*What to work on*: Copy every line below exactly.

Source records
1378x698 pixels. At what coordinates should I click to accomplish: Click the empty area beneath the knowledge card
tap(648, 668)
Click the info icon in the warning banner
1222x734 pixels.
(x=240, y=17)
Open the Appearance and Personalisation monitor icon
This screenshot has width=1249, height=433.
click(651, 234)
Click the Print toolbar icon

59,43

*Task result*:
1378x698 pixels. At what coordinates should I click to accomplish: Click the empty area beneath the knowledge card
tap(648, 668)
Click the info icon in the warning banner
1222x734 pixels.
(x=240, y=17)
Open the Appearance and Personalisation monitor icon
This screenshot has width=1249, height=433.
click(651, 234)
Click the Print toolbar icon

59,43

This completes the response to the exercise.